Originally uploaded by jayfherron
Sunday began as any usual weekend day. Then came the pain. It was a horrible pain from the lower right side of my gut-I’ve been having uncomfortable pain from that area for several years-nothing like what was searing through my body on Sunday.
It worsened. I believe I began to hyperventilate-I know I got scared…I dialed 911.
The 911 operator stayed on the line with me as I writhed on the floor-I was literally crying from the pain and fear.
I made the decision to be taken to the VA (Veterans Administration Hospital) Emergency Room. By the time we got there I had some what calmed down,the pain had stopped it’s agony and I was feeling less afraid.
I have never felt right about being a patient at the VA medical center. Because of my ‘duty’ in my few months in the military was so disgraceful I never felt right standing and waiting to visit a doctor next to men who lay in the dirt and mud and misery of war. I always felt I was not rightfully a veteran-other than boot camp my only actual service to my country was the short time I was on board ship,and that wasn’t very long. My duty was lost in a detention barracks.
I was not comfortable going to the VA Sunday. I had not planned to try to resume care there until everything has been settled with my newly awarded ‘service connection disability’. The only thing I had to prove I could legitimatly be a patient at the VA was my papers from the VA judge that state I am-so I carried them with me.
My presence there was less than welcome. By the time I adjusted myself on the ER bed my pain had subsided and my treatment was as if I was taking up space. I was asked to give a urine sample-but the space was open and the front wall was partially glass with the office staff on the opposite side…I am entirely uncomfortable in that much activity to pee, a phobia I’ve had since barracks D.
I explained to the first medical tech I have difficulty peeing in such circumstance and explained my issues with PTSD with hope to get help to go to the privacy of a toilet-his response was that the drape would offer me privacy. I could not pee,so I laid down.
A girl game in and inserted an IV. They did draw blood. They never checked my blood pressure-it was very high in the ambulance,no one seemed concerned, just bothered that I was there. I laid there for a long time with out any attention. Then the pain returned. I tried to relax myself but the pain was intense and I began to ask for someone to help-no one came. I began to cry-the pain was that severe. Finally a nurse does show up and asks why I am crying and I replied that I was in pain-and that is why we were here.
I was given an injection of something to calm me down.
My son got me home around 8 o’clock Sunday evening. We spent the ride home talking about how they had treated me there, his word was ‘rude’-he said they weren’t even listening to what I said. The doctor that finally saw me said I “keep walking to the bathroom” as if I made multiple trips-he dismissed anything I said and dismissed me too.
Around 10 o’clock it happened again. I tried to relax-but it wouldn’t stop. The pain was awful and relentless-I called my son and told him something was wrong and he knew it from how I sounded. He called 911 this time.
The ambulance crew told me if they took me back to the VA a second time that the ER will make me sit in the lobby and wait all night and I had made up my mind never to return to the VA again. They took me to a hospital across town.
I waited in their waiting room too-but not all night. By midnight I was in a room with a wall and privacy to pee. They listened to me that I have issues with PTSD-they dimmed the lights because of my eyes.

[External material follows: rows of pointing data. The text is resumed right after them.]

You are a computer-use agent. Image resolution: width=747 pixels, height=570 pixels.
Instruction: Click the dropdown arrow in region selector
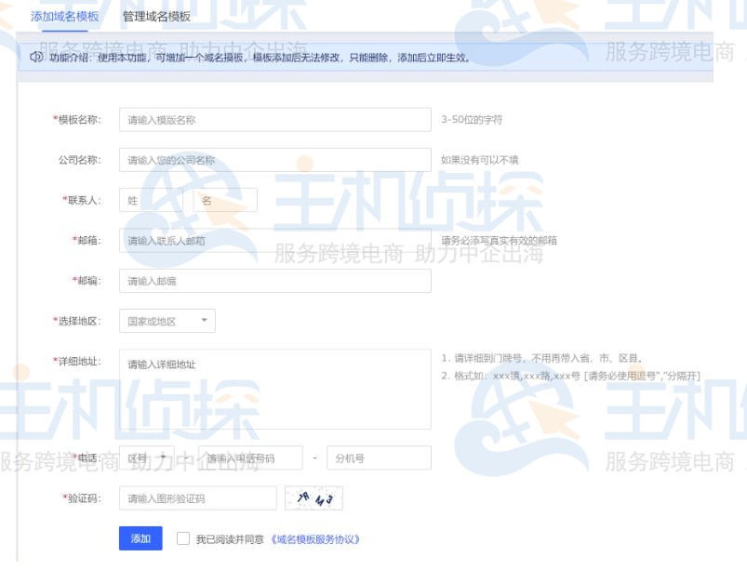[204, 321]
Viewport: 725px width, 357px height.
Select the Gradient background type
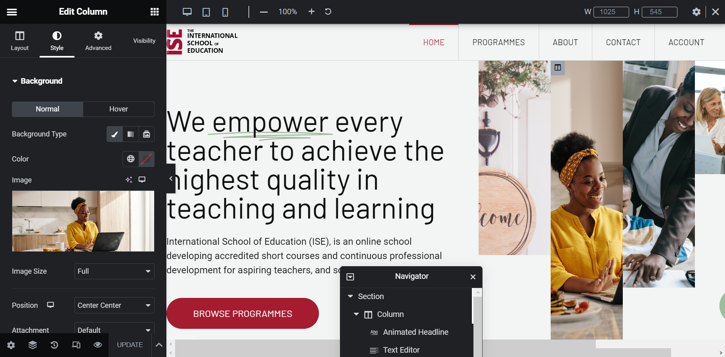(x=130, y=134)
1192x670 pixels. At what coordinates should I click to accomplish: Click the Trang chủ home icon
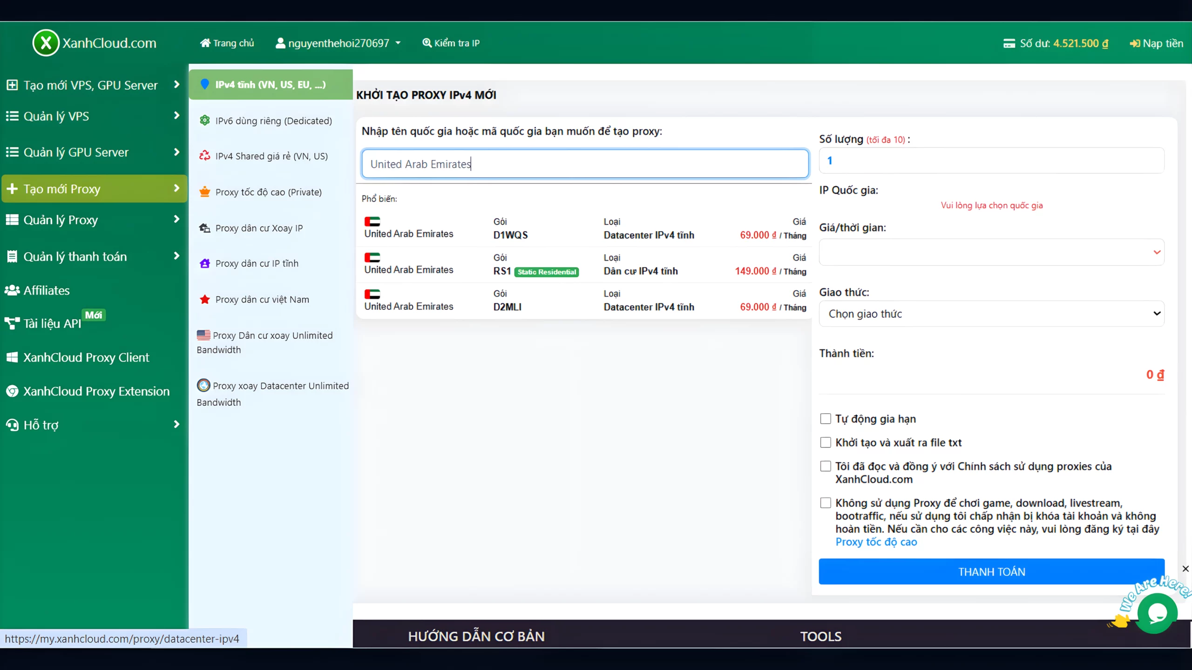click(205, 43)
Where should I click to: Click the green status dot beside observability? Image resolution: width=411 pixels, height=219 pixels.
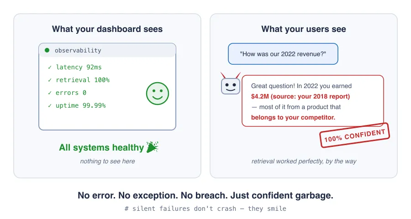pyautogui.click(x=47, y=50)
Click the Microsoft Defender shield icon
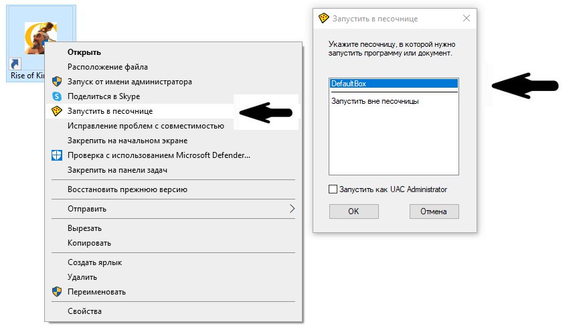This screenshot has height=330, width=587. coord(56,155)
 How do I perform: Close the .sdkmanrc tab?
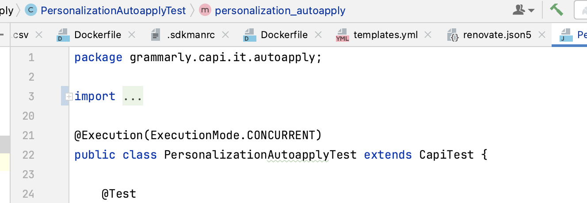(x=225, y=35)
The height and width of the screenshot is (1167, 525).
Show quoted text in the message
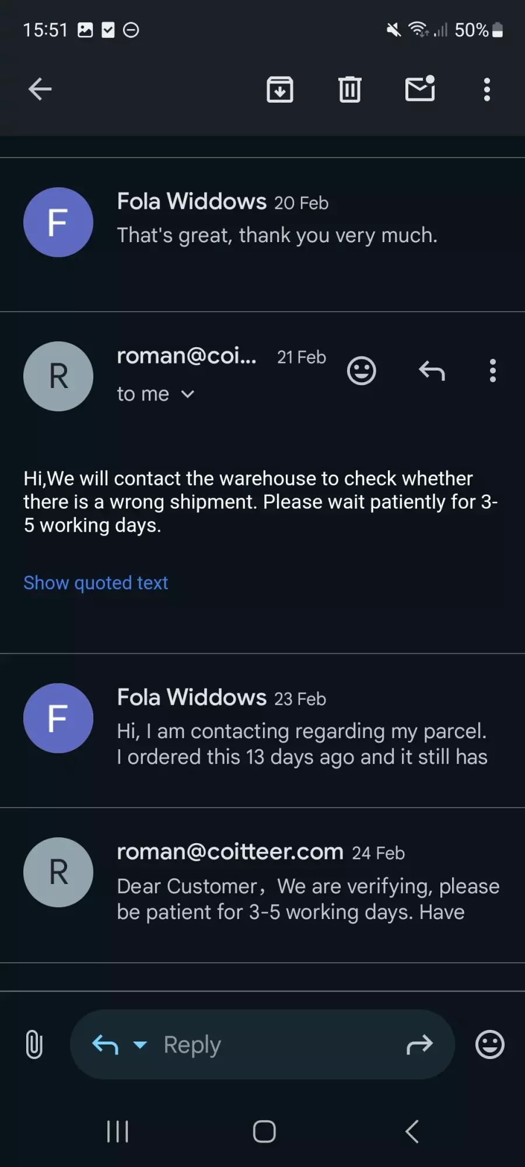tap(96, 582)
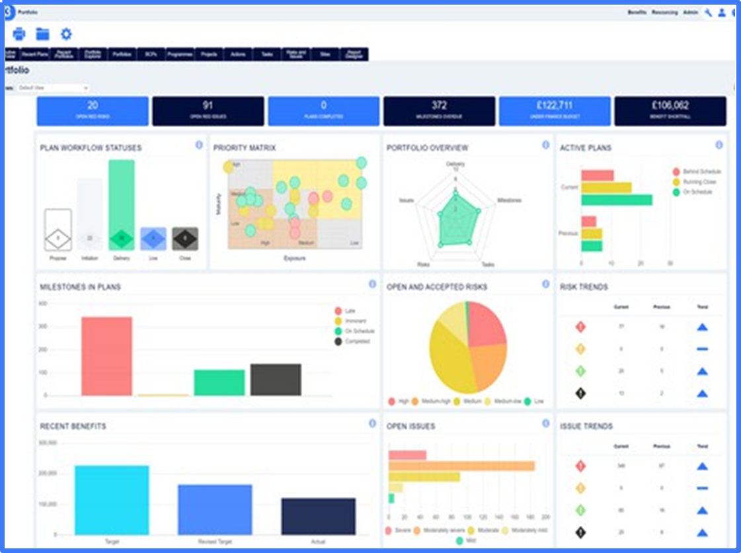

I was given an exam with what is going to end up costing me a fortune-something I have no money for. They did discover a cyst on my kindney was pressing against a part of my stomach where it appears to be a part of my gut has something stuck in it-to say it as least gross as I can.
They treated me with morphine to ease the pain and sent me home with medications that will ease the pain and some that will work on the problem in my gut.
My son and I talked about it as we drove home from the hospital-the ride was slow because of the early morning Florida fog so we had more time than usual. He remarked how notable the difference in the care that was given. It seems my attacks of pain weren’t life threatening-at the moment they seemed just that. But the difference in respect that was shown-why does it seem missing at the VA Hospital?
I was embarrassed by the treatment I was given by the physician that discharged me. He dismissed me in a way one would shoo a fly from a sandwich-I was speaking to him and my son told me that the man was completely ignoring me. I was relieved that he saw it that way too. My son said he noticed it because a part of his job at the Sheriffs Office is transporting convicts to medical care and that I was being treated like I was one of those convicts.
I had thought that since I recieved vindication from the VA judge that I had an equal right to medical care at the VA Hospital-I see that it is my mistake.